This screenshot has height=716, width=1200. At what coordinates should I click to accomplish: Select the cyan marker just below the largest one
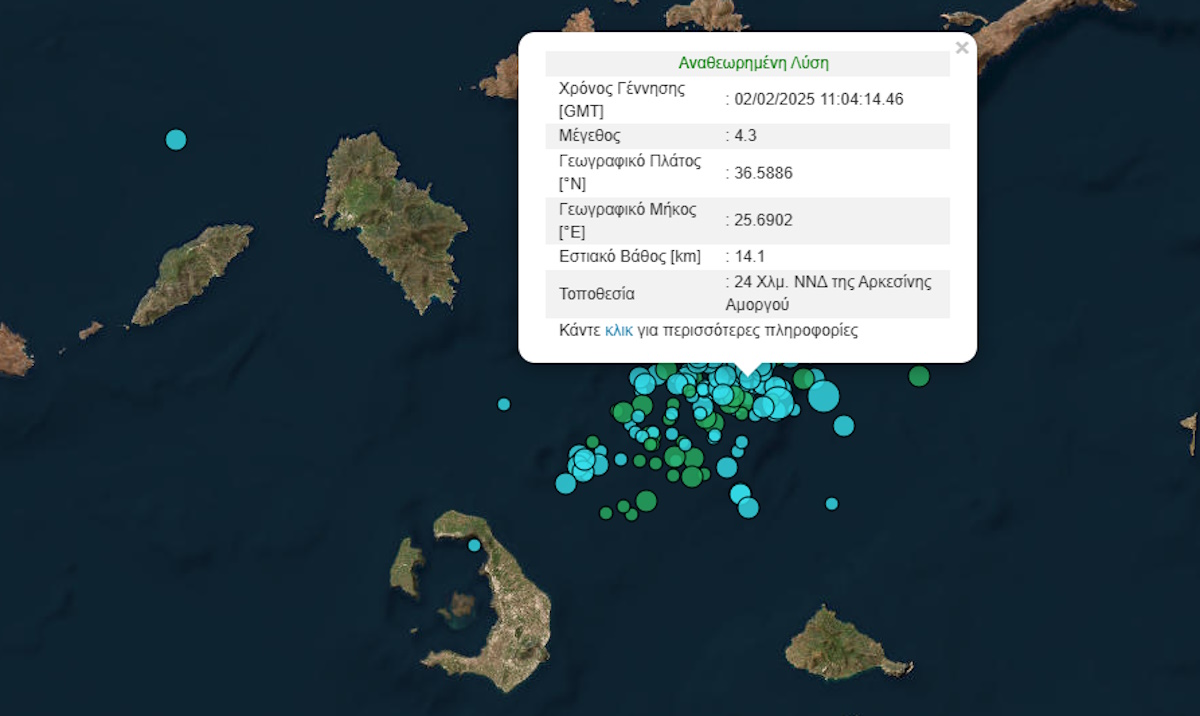[x=844, y=426]
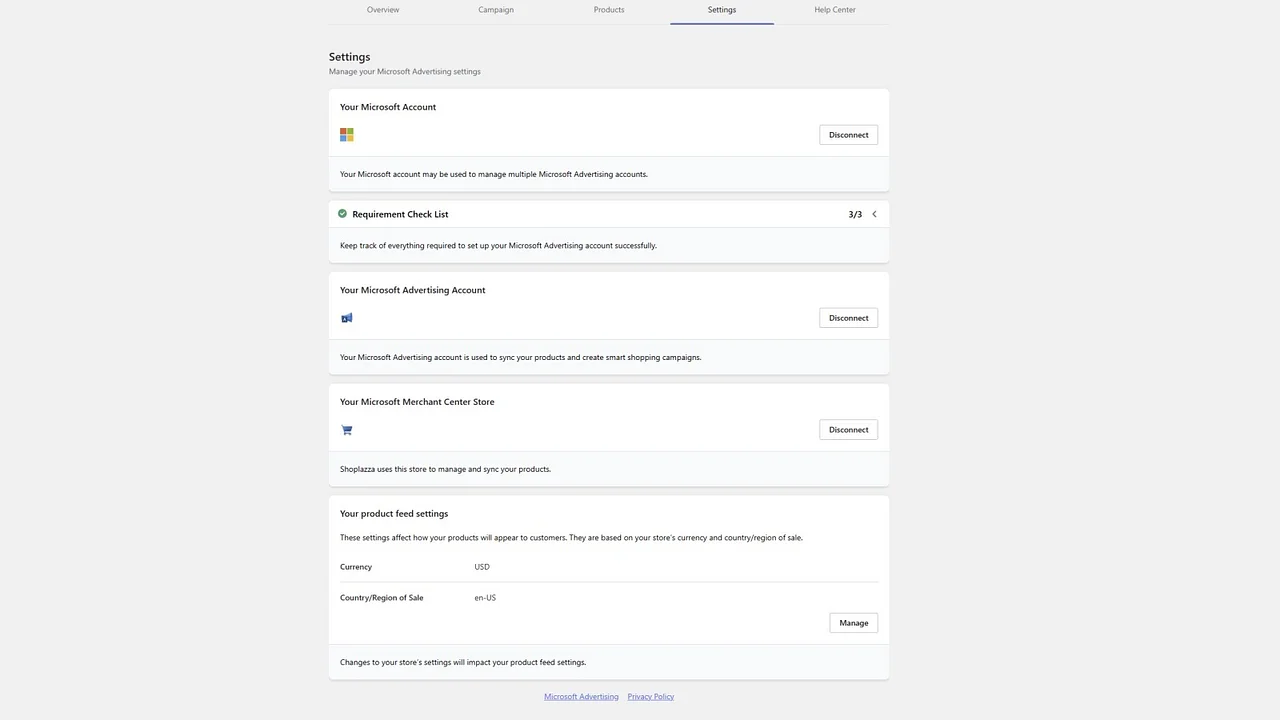The height and width of the screenshot is (720, 1280).
Task: Click the 3/3 requirement progress indicator
Action: [855, 213]
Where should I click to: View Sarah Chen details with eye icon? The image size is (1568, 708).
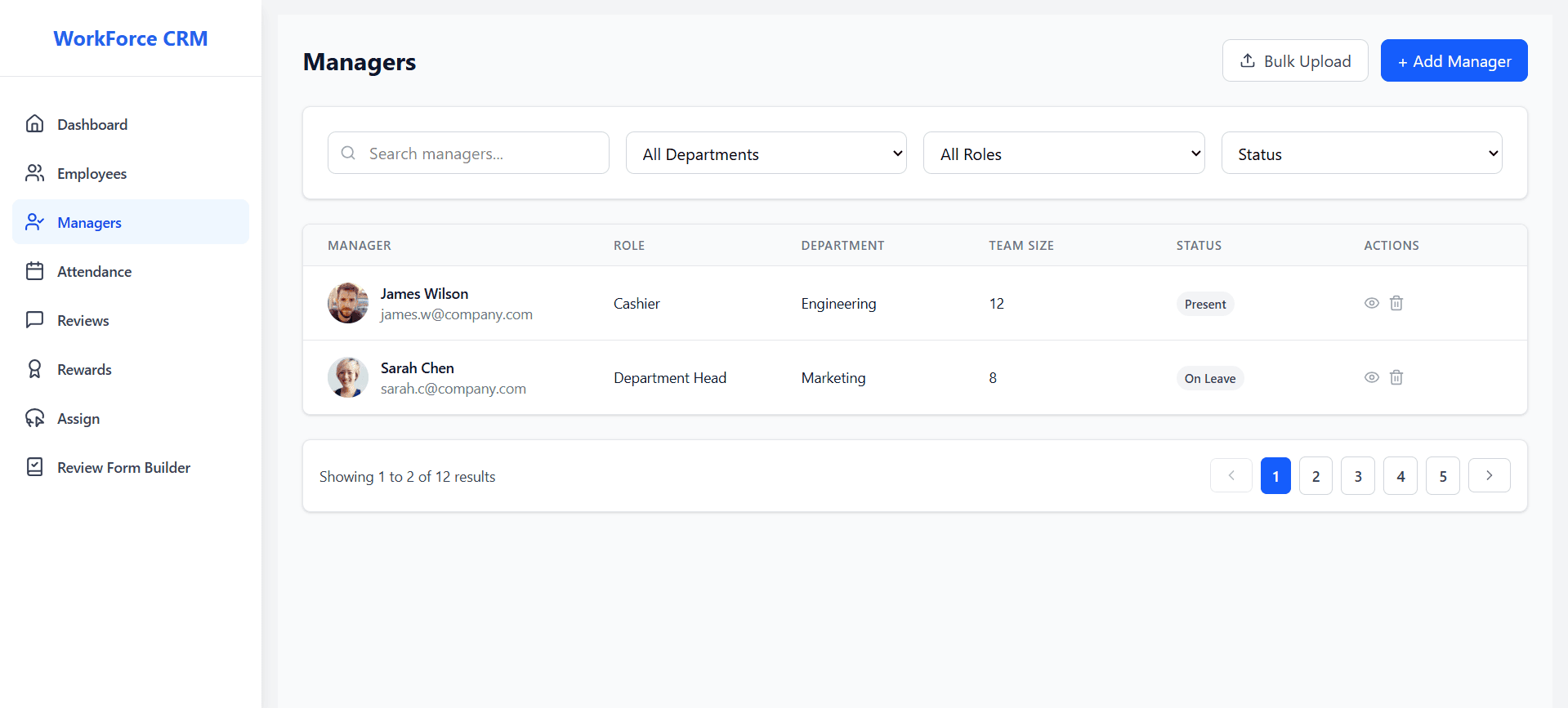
※ ※ ※
● Prompt: Leaving the pictures out, give back each line above exactly.

● Answer:
This screenshot has height=716, width=1200. At what coordinates should I click to accomplish: Select the cyan marker just below the largest one
[x=844, y=426]
The height and width of the screenshot is (720, 1280).
Task: Click the 3/3 requirement progress indicator
Action: [855, 213]
Where should I click to: View Sarah Chen details with eye icon? The image size is (1568, 708).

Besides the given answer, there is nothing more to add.